# Hochseeangeln - Angelschein



## Flens (15. Juni 2009)

Hallo,
ich habe zwar vor zig-Jahren erfolgreich eine Fischereischeinprüfung abgelegt und bin leider mangels Zeit derzeit seit einiger Zeit angeltechnisch inaktiv.

Meine Fragen:
- Benötige ich als deutscher Staatsbürger einen gültigen Fischereischein um auf der Nordsee (Tour von Büsum) zu fischen?
- Ein Arbeitskollege aus Asien (temporär hier arbeitend) möchte gerne auf Fischzug (Makrelentour ab Büsum/ Nordsee) gehen. Benötigt er einen Schein? Gab es da nicht irgendwelche Ausnahmen?

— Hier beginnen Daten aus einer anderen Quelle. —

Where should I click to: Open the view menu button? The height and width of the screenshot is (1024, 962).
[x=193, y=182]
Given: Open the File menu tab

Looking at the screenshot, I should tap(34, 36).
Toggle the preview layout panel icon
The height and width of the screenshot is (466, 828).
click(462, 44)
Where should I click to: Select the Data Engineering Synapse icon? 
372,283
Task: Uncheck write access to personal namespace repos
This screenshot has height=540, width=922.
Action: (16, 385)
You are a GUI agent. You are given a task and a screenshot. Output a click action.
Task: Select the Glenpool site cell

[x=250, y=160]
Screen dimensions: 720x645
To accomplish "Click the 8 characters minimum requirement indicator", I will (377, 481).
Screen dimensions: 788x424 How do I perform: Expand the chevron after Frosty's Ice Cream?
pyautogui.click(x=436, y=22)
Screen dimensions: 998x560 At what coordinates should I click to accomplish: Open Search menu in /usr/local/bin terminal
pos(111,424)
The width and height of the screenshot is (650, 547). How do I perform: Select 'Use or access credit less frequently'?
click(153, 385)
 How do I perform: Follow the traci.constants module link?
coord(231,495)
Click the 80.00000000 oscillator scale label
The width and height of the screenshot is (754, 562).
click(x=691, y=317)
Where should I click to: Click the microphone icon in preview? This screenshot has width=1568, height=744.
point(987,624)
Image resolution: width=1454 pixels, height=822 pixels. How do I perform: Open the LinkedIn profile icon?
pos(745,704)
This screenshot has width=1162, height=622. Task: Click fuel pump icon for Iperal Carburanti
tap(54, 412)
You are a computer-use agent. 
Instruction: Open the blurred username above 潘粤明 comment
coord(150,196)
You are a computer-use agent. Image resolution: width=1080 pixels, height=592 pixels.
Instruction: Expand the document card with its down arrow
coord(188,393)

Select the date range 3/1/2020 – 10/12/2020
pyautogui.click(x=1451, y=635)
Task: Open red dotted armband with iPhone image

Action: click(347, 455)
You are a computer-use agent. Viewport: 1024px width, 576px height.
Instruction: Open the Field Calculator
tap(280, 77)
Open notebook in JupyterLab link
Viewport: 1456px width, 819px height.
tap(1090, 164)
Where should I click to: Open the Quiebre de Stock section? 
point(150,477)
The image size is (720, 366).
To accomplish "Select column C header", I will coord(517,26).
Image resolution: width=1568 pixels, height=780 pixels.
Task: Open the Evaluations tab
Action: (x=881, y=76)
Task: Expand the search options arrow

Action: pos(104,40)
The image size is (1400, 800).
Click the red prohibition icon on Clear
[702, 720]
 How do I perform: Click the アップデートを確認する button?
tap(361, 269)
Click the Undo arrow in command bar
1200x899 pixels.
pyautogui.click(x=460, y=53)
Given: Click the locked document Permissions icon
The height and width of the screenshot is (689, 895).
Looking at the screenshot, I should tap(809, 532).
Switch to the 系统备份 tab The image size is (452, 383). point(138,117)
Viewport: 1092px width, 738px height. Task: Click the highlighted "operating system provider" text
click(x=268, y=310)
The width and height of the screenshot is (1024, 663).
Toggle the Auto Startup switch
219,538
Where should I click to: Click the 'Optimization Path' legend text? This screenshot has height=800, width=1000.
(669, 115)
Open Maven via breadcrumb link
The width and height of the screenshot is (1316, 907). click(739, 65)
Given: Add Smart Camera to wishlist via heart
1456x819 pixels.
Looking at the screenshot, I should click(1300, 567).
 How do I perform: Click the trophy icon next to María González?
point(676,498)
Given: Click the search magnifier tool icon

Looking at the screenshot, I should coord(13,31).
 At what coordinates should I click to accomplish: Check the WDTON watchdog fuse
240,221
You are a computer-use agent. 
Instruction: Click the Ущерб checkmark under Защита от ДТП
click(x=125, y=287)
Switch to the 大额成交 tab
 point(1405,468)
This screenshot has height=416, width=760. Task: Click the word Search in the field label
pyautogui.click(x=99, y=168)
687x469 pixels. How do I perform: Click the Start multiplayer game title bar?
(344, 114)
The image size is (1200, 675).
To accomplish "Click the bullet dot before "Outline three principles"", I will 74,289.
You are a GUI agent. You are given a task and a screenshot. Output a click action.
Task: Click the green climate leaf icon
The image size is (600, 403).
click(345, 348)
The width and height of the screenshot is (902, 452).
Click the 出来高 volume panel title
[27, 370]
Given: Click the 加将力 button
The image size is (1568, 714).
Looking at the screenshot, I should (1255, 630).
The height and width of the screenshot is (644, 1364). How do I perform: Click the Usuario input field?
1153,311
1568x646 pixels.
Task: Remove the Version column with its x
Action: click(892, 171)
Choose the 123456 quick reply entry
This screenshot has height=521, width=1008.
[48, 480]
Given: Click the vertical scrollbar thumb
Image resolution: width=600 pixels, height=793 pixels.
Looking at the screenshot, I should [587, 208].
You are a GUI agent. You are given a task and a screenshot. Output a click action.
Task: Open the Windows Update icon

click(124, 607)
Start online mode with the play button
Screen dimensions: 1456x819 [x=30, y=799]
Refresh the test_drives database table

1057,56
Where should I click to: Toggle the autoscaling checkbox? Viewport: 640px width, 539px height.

Sorry, für meine Fragen aber leider bin ich in dem Bereich nicht mehr so sicher...


----------



## celler (15. Juni 2009)

*AW: Hochseeangeln - Angelschein*

du brauchst den bundesfischereischein und dein kollege (so ist es zumindest in schleswig holstein)brauch so nen touristen schein.der gilt dann für ein paar tage und ist in den örtlichen rathäusern zu kriegen....


----------



## Stefan6 (15. Juni 2009)

*AW: Hochseeangeln - Angelschein*

Zu 1: brauchste einen gültigen Fischereischein
Zu 2: er kann sich im Touristenbüro/Info einen Urlauberschein holen.
        Sie können bei der Ordnungsbehörde an Ihrem Urlaubsort einen sogenannten Urlauberfischereischein erhalten. Er kostet etwa 20.- Euro und gibt Ihnen für 40 aufeinanderfolgende Tage das Recht, an freien Gewässern ohne weiteres den Fischfang auszuüben. An Gewässern, an denen Fischereirecht zu beachten sind, können Sie auf der Grundlage des Urlauberfischereischeins (theoretisch) einen Erlaubnisschein erwerben. Den Fischereiberechtigten oder -ausübungsberechtigten steht es allerdings frei, wem Erlaubnisscheine ausgegeben werden. Da Sie nicht im Besitz eines regulären Fischereischeins sind, scheinen Sie keine / kaum fischereiliche Kenntnisse zu haben. Dann werden gelegentlich Bedenken bestehen, Ihnen einen Erlaubnisschein zu geben.


----------



## archie01 (15. Juni 2009)

*AW: Hochseeangeln - Angelschein*

Hallo
Seid ihr euch da so sicher ? M.E. braucht man für das Angeln vom Kutter keinerlei Schein , zumindest auf der Nordsee nicht.

Gruß
Archie

PS. Was ist ein Bundesfischereischein ?


----------



## Stefan6 (15. Juni 2009)

*AW: Hochseeangeln - Angelschein*

Ganz sicher.
Zitat: 
Welche Gewässer kann man frei beangeln, d.h. zwar mit gültigem Fischereischein, aber ohne zusätzliche Erlaubnisscheine? 
*Freies Angeln*, also mit gültigem Fischereischein, aber *ohne zusätzlichen Erlaubnisschein*, gibt es in Schleswig-Holstein nur in den Küstengewässern, also in den im Hoheitsgebiet liegenden Teilen der Nord- und Ostsee.(Gilt auch für Kuttertouren.) http://www.lsfv-sh.de/fragen-allgemein/welche-gewaesser-kann-man-frei-beangeln.html


----------



## HoHo (15. Juni 2009)

*AW: Hochseeangeln - Angelschein*

Jupp...die Nordsee zu Niedersachsen gehörend ist soweit frei. Niederachsen ist das einzige Bundesland in dem man keinen Fischereischein seitens der Behörden braucht.


----------



## Brandungsfutzi1 (16. Juni 2009)

*AW: Hochseeangeln - Angelschein*

Da Büsum nun mal in Schleswig-Holstein liegt, benötigt man einen Jahresfischereischein und für deinen Kollegen einen Touristenschein/ Urlaubsschein.

Gruß
Volker


----------



## Flens (17. Juni 2009)

*AW: Hochseeangeln - Angelschein*

Hi,
vielen Dank. So ähnlich mit dem Urlaubs-/Tourischein und dem Zuständigkeitssbereich (Küstengewässer) des jeweiligen Bundeslandes hatte ich es auch in Erinnerung. 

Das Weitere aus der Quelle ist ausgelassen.